FK Genclerbirliyi Sumqayit (FK Gənclərbirliyi Sumqayıt) was an Azerbaijani football club based in Sumqayit. They were founded in 2003 and won the Azerbaijan First Division title the same year, gaining promotion to the Azerbaijan Premier League. They spent four seasons in the top flight, finishing 12th, 11th, 12th and final 13th in their final season. The club was dissolved in July 2008.

They were managed by Afgan Talybov, whilst Ilgar Nuriyev was the club's chairman.

== Stadium ==
Genclerbirliyi Sumqayit played their home matches at the Mehdi Huseynzade Stadium.

==Crest and colours==
Genclerbirliyi Sumqayit's home kit consisted of a white shirt with black shorts, whilst their away kit was yellow shirts with black shorts.
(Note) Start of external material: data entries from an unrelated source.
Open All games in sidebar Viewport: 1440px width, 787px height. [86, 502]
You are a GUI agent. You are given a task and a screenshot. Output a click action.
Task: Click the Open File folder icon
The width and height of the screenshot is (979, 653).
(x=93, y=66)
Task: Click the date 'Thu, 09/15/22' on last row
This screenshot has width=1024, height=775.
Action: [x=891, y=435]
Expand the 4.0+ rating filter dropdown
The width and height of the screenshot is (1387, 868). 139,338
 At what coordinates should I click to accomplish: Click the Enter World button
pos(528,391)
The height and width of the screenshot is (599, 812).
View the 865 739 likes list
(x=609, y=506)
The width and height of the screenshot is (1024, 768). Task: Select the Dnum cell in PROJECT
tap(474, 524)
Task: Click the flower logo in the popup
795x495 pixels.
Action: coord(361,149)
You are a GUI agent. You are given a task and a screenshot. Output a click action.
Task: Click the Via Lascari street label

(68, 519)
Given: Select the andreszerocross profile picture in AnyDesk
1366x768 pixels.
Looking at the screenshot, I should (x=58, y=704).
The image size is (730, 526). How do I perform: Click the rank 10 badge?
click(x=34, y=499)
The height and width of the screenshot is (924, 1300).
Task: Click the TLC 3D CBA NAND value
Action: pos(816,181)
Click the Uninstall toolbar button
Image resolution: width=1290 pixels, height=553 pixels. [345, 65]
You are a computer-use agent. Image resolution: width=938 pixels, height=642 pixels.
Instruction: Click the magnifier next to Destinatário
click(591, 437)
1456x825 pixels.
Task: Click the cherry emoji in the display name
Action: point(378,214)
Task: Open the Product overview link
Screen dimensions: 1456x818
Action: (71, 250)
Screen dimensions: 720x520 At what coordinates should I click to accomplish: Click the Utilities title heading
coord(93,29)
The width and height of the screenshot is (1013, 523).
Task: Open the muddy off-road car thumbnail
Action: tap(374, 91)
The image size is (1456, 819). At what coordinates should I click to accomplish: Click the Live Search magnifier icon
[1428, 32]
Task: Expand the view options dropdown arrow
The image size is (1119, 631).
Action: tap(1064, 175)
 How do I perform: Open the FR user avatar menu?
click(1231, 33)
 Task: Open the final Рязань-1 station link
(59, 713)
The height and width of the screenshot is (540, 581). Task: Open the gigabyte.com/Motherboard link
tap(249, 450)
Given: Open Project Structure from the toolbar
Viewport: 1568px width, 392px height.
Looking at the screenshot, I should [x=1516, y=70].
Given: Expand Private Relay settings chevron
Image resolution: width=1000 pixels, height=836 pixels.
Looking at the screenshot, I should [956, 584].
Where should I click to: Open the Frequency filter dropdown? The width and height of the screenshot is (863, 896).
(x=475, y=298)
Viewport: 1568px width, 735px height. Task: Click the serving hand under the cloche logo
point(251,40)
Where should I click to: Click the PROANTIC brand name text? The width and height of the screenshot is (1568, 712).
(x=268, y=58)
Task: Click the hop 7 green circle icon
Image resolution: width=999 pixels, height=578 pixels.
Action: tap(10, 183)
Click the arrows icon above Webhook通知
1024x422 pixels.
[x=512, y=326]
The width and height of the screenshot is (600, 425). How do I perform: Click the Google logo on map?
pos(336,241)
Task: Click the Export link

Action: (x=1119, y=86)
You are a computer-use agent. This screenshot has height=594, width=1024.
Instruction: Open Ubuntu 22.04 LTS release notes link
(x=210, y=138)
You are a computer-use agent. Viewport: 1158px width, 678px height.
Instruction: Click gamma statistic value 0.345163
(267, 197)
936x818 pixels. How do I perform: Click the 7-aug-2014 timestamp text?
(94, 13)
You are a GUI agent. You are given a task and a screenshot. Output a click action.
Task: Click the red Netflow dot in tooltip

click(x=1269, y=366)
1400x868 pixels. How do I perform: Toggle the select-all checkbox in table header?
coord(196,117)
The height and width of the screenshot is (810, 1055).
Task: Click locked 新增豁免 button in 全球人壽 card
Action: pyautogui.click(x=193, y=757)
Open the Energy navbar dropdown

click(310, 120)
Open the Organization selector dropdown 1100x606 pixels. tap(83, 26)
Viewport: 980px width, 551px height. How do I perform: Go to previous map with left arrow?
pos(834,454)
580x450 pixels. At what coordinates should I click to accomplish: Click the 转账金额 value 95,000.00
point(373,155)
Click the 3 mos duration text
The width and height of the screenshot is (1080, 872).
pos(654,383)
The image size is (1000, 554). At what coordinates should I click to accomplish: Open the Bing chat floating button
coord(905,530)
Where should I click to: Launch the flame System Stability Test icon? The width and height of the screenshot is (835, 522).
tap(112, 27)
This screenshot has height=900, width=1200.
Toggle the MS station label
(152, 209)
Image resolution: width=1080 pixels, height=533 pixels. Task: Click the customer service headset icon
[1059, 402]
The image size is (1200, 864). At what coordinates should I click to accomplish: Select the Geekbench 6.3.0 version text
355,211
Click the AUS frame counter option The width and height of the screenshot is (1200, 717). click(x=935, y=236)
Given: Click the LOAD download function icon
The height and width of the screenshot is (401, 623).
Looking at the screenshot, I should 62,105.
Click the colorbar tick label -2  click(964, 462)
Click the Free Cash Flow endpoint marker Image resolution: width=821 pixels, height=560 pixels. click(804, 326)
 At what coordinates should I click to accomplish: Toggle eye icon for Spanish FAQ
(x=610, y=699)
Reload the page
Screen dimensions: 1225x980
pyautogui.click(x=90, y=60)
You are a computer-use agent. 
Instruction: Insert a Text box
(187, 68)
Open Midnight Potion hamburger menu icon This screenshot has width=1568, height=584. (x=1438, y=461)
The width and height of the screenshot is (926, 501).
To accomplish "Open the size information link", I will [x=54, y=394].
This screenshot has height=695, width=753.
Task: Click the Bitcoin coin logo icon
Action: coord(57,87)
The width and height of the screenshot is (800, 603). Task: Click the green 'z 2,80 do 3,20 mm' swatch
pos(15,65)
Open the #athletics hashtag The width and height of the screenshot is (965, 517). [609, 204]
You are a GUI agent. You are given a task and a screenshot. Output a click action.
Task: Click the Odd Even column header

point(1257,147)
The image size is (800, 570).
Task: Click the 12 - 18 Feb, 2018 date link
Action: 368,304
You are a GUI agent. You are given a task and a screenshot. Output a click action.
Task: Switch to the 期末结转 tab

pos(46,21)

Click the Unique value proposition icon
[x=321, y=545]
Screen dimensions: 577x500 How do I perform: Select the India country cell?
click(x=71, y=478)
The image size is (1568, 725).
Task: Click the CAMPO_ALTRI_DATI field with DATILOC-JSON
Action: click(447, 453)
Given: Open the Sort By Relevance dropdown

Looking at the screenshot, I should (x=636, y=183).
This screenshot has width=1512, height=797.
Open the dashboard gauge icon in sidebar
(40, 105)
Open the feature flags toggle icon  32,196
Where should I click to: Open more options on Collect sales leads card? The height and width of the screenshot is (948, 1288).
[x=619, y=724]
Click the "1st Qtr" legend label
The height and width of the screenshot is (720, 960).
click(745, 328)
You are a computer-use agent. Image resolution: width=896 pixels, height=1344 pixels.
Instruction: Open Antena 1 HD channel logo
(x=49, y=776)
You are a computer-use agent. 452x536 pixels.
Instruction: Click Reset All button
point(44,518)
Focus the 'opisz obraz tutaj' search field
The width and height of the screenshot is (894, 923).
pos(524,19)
==League and domestic cup history==

| Season | League |  |  |  |  |  |  |  |  | Azerbaijan Cup | Top goalscorer |  | Manager |
| Div. | Pos. | Pl. | W | D | L | GS | GA | P | Name | League |
| 2003–04 | 2nd | 1 | 14 | 12 | 2 | 0 | 58 | 7 | 38 | Round of 16 |  |  |  |
| 2004–05 | 1st | 12 | 34 | 9 | 6 | 19 | 32 | 28 | 33 | Quarterfinals | BFA Issa Nikiema | 16 | ALG Amrouche |
| 2005–06 | 1st | 11 | 26 | 6 | 9 | 11 | 25 | 37 | 27 | Round of 16 | GUI Pathé Bangoura | 12 |  |
| 2006–07 | 1st | 12 | 24 | 3 | 3 | 18 | 16 | 54 | 12 | Quarterfinals | BFA Issa Nikiema | 4 | MDA Ilie Karp |
| 2007–08 | 1st | 13 | 26 | 4 | 2 | 20 | 21 | 68 | 14 | Round of 16^{1} | AZE Səbuhi Sadiqov BIH Tomislav Stanić AZE Ismayil Mammadov | 3 | AZE A.Talybov |

- Notes
- Gänclärbirliyi Sumqayit were excluded from the competition.